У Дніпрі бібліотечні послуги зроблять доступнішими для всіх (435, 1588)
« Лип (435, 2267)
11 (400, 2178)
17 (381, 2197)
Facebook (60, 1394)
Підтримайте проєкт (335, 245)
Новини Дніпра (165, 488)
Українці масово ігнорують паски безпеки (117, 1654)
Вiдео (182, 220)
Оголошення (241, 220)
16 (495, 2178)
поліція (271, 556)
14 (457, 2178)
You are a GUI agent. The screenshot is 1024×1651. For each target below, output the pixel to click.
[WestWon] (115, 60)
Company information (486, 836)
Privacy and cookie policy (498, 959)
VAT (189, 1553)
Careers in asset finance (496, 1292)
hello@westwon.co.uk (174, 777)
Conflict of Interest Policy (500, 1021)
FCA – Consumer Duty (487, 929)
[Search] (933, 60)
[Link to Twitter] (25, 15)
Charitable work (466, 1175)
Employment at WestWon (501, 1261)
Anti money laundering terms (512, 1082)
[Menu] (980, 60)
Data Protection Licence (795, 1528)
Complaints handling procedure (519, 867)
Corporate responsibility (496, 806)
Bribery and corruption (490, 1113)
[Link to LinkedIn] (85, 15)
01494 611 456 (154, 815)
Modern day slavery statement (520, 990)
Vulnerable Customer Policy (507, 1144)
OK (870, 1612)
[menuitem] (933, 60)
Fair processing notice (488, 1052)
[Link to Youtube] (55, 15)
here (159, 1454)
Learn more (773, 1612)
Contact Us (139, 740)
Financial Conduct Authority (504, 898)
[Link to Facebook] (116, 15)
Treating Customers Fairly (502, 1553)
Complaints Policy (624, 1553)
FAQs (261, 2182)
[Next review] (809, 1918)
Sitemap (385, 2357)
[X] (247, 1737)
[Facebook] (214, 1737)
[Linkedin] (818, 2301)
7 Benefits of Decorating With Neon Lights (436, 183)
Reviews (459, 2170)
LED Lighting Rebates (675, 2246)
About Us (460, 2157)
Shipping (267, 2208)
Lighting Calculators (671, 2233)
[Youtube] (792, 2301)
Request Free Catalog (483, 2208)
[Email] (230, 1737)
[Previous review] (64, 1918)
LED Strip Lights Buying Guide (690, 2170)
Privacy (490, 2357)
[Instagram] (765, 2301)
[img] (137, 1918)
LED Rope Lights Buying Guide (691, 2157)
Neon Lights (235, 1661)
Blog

§ Task:
Go through the data above and transcribe every entry exactly.

§ Expected answer:
У Дніпрі бібліотечні послуги зроблять доступнішими для всіх (435, 1588)
« Лип (435, 2267)
11 (400, 2178)
17 (381, 2197)
Facebook (60, 1394)
Підтримайте проєкт (335, 245)
Новини Дніпра (165, 488)
Українці масово ігнорують паски безпеки (117, 1654)
Вiдео (182, 220)
Оголошення (241, 220)
16 (495, 2178)
поліція (271, 556)
14 (457, 2178)
You are a GUI agent. The screenshot is 1024×1651. For each target below, output the pixel to click.
[WestWon] (115, 60)
Company information (486, 836)
Privacy and cookie policy (498, 959)
VAT (189, 1553)
Careers in asset finance (496, 1292)
hello@westwon.co.uk (174, 777)
Conflict of Interest Policy (500, 1021)
FCA – Consumer Duty (487, 929)
[Search] (933, 60)
[Link to Twitter] (25, 15)
Charitable work (466, 1175)
Employment at WestWon (501, 1261)
Anti money laundering terms (512, 1082)
[Menu] (980, 60)
Data Protection Licence (795, 1528)
Complaints handling procedure (519, 867)
Corporate responsibility (496, 806)
Bribery and corruption (490, 1113)
[Link to LinkedIn] (85, 15)
01494 611 456 (154, 815)
Modern day slavery statement (520, 990)
Vulnerable Customer Policy (507, 1144)
OK (870, 1612)
[menuitem] (933, 60)
Fair processing notice (488, 1052)
[Link to Youtube] (55, 15)
here (159, 1454)
Learn more (773, 1612)
Contact Us (139, 740)
Financial Conduct Authority (504, 898)
[Link to Facebook] (116, 15)
Treating Customers Fairly (502, 1553)
Complaints Policy (624, 1553)
FAQs (261, 2182)
[Next review] (809, 1918)
Sitemap (385, 2357)
[X] (247, 1737)
[Facebook] (214, 1737)
[Linkedin] (818, 2301)
7 Benefits of Decorating With Neon Lights (436, 183)
Reviews (459, 2170)
LED Lighting Rebates (675, 2246)
About Us (460, 2157)
Shipping (267, 2208)
Lighting Calculators (671, 2233)
[Youtube] (792, 2301)
Request Free Catalog (483, 2208)
[Email] (230, 1737)
[Previous review] (64, 1918)
LED Strip Lights Buying Guide (690, 2170)
Privacy (490, 2357)
[Instagram] (765, 2301)
[img] (137, 1918)
LED Rope Lights Buying Guide (691, 2157)
Neon Lights (235, 1661)
Blog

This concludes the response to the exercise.